The Federal Election has been called! If you thought the last 18 months had been bad in public debate, the next six weeks is going to be unbearable.
The fundamental puzzle is the extent to which we care about political debate being a rational exchange of ideas, or does the end justify the means when it comes to ‘our side’ winning the election?
We typically see media debate about ‘fake news’, misinformation, and disinformation in partisan terms: every claim by our opponents are scrutinised to unreasonable degrees in order to demonstrate that our opponents are liars; conversely, we are unreasonably charitable about claims made by people on our own side.
During the pandemic, we saw another dimension to this: the identification and selection of experts.

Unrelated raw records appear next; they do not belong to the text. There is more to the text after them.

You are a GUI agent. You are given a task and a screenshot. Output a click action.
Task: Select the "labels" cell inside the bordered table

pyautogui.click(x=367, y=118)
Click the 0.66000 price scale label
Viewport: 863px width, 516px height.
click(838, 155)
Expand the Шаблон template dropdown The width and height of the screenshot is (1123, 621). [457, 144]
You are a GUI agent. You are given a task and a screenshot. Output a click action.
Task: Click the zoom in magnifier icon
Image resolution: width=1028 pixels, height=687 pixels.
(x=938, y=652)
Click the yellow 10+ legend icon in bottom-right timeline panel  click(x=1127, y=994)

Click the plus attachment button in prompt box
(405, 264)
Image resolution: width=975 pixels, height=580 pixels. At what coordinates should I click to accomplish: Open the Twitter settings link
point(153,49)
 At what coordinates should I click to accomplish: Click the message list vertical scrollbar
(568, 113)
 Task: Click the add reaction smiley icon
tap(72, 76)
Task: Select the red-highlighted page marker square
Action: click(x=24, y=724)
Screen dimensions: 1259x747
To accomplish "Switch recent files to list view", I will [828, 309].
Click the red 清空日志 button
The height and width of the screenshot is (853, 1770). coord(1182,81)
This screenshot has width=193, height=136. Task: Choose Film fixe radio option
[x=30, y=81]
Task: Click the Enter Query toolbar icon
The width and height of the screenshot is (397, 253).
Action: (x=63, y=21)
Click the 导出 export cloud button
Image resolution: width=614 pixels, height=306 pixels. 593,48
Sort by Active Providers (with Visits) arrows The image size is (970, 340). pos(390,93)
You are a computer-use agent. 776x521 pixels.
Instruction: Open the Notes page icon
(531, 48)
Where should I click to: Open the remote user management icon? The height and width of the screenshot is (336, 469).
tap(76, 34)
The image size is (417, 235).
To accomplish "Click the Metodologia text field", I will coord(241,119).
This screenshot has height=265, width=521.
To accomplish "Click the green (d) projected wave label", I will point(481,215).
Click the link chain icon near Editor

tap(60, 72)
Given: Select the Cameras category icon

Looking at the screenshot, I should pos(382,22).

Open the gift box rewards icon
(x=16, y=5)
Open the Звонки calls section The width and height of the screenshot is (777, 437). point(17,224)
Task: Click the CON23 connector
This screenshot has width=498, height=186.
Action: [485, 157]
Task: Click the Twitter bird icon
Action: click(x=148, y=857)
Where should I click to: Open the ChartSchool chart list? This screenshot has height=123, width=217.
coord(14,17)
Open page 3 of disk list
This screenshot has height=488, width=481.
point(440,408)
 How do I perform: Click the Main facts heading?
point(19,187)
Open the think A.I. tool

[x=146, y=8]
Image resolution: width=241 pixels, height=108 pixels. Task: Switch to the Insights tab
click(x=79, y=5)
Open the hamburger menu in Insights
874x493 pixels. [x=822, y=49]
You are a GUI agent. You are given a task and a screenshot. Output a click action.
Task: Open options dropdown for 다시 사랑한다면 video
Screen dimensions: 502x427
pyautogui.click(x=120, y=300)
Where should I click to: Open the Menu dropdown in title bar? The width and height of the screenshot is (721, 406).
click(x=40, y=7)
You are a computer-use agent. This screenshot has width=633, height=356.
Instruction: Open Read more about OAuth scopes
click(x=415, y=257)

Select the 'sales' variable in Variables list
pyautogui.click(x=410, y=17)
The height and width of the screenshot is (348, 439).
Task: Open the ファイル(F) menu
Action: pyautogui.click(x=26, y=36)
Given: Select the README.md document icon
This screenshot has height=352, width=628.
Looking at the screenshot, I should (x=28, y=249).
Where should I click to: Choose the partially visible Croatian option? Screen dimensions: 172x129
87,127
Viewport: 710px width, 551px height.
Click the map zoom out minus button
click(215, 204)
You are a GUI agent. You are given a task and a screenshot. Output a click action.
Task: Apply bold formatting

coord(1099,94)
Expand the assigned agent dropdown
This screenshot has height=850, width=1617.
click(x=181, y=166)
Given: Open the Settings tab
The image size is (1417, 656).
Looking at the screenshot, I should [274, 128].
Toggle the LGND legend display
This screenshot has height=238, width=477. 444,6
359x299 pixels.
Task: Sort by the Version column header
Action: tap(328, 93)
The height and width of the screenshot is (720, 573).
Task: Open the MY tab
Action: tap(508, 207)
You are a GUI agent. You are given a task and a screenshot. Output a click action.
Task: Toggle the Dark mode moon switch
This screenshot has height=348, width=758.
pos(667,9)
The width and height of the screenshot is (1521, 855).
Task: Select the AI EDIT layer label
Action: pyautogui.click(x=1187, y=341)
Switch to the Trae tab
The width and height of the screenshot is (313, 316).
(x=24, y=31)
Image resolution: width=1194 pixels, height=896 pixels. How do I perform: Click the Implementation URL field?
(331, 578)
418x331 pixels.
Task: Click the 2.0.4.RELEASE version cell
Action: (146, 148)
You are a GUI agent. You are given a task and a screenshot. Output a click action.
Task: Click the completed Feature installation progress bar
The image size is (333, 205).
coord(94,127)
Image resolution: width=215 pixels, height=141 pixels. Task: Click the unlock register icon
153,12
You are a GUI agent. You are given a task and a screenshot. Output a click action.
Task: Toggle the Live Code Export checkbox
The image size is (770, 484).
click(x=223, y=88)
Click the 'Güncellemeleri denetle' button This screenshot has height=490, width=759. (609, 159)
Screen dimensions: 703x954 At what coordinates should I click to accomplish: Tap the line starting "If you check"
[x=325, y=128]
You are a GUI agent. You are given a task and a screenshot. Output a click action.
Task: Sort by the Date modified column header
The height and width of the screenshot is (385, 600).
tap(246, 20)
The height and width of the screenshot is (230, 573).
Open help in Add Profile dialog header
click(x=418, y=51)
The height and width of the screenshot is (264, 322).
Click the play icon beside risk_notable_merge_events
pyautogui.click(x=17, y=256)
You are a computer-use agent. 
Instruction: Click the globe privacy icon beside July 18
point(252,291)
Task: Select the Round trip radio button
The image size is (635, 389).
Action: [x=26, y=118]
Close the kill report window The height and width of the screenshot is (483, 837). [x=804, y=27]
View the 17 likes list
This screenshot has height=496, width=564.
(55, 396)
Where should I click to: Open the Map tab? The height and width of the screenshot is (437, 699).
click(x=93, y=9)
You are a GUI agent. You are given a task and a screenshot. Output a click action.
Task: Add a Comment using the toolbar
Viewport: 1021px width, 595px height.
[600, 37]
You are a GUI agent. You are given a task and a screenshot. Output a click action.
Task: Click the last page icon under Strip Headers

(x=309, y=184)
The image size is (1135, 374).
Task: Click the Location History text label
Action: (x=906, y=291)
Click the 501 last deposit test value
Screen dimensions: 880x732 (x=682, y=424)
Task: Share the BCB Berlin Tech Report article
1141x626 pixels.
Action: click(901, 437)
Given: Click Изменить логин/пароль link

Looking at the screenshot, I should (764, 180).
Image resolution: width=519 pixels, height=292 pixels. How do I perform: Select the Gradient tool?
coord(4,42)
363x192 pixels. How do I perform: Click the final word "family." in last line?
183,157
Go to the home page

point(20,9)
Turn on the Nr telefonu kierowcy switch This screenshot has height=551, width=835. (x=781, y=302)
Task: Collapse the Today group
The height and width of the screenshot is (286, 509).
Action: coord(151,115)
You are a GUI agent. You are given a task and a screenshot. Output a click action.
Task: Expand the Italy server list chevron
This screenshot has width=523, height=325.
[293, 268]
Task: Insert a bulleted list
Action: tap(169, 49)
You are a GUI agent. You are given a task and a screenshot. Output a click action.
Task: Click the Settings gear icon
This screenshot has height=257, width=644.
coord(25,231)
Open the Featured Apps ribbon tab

Public debate began from conclusions and then reverse-engineered the voices they wanted to hear. Hate masks? There’s an eminent researcher to support your view. Think everybody should be sent to jail for not wearing one? There’s an eminent researcher to support your view.
The necessary element was that most people were not going to change their view. No matter the evidence. No matter the data. Nothing. You cannot show any data to people to show that Australia’s approach(es) had some flaws but, on balance, was highly successful… and yet this is a stone cold fact. Instead, rusted on ALP voters and Greens voters think the entire approach was a complete shambles. We had major newspapers running opinion pieces from eminent people saying that they would never forgive the Prime Minister. Public debate was entirely detached from reality.
Over the past few weeks, Twitter has been aflame with–speaking frankly–deranged consipiracy theories about the Prime Minister trying to undermine democracy. Some claims were even made that the Prime Minister would fail to call an election. It was bonkers stuff.
Worse, attempts to handle the misinformation were subject to highly hostile responses. We weren’t spreading misinformation–no, no–we were just asking questions. Just asking questions. Just asking questions. It’s important to ask questions, after all, even if we were asking it in a way that strongly suggested a claim was being made and was interpreted by most readers as being an affirmative claim.
But do we care? If no information is going to change your vote, does it matter if you trade in facts? If your goal is to get your side elected, does it matter if you spread misinformation? Does the end justify the means?
Let’s take a simple example: the ALP is worried about an erosion of the primary vote to the Greens. There’s a financial incentive to be worried: elections are publicly funded and, if you get more than 4% of the vote, you get electoral funding. If the primary vote leaks to the Greens in large numbers, that’s a hit to the financial return. Further, the ALP has to worry about the public perception of losing its legitimacy as the mainstream ‘left wing’ party. Thus, we get the rhetoric from the rusted ons about ‘wasting’ a vote by preferencing the Greens… which is a lie.
But do we care?
Take a more complex example: the ALP is worried about a repeat of the election that resulted in a hung parliament, depending upon Greens support in the House of Reps. Thus we get rhetoric from the rusted ons that the ALP will govern regardless of the Greens, and the Greens won’t be able to push for policy concessions in a hung parliament scenario… which is a lie.
But do we care?
And take the most complex example: rhetoric about how Australia fared during the pandemic…
At some point, we have to ask ourselves the utility of combatting misinformation in political debate.
Are any of the above lies really going to shift anybody’s vote? What lies are going to shift votes?
Perhaps this is the wrong line of attack. Maybe the misinformation is less about changing our political views, but is instead about reassuring us that our political views are the objectively rational decision. These seem like morally different categories. If I’m trying to mislead somebody else about political facts, this seems like a morally worse act than if I’m trying to reassure myself about my political decisions. After all, on some level, don’t most of us need to believe that we have radically different options at the ballot box? I’m a swinging voter, more interested in the specific candidate than the party… but I’m also in a baked-in ALP seat so nobody gives a shit about my vote. Maybe if I were rusted-on, I would need at least some glimmer of hope that I wasn’t rusted-on but, instead, a savvy and informed voter (unlike the sheeple and moral imbeciles who vote for other parties). And maybe that’s what these lies do: they give me some hope that I’m not just voting for my team because it’s my preferred team since I was 16.
But what if an act does both? I jump on Twitter and ‘just ask questions’ as part of my process of reassuring myself… but also happen to influence other people’s views about political facts. Maybe I do create some concern that the Prime Minister will ‘steal’ the election. Maybe I do create some concern that people could waste their vote for preferencing a minor party first. What then?
I’m not convinced that combatting misinformation does anything except exhaust people who could be spending their time more constructively doing something else. Is it that unreasonable to have some faith that, sure, maybe one person believes something that is wrong but that they will be ‘cancelled out’ by somebody believing an equally but oppositely wrong fact? Provided that the electorate as a whole has a right mix of misinformed views, maybe that’s better than trying to throw each starfish back into the ocean of facts. Maybe it’s time just to let a whole bunch of starfish cook.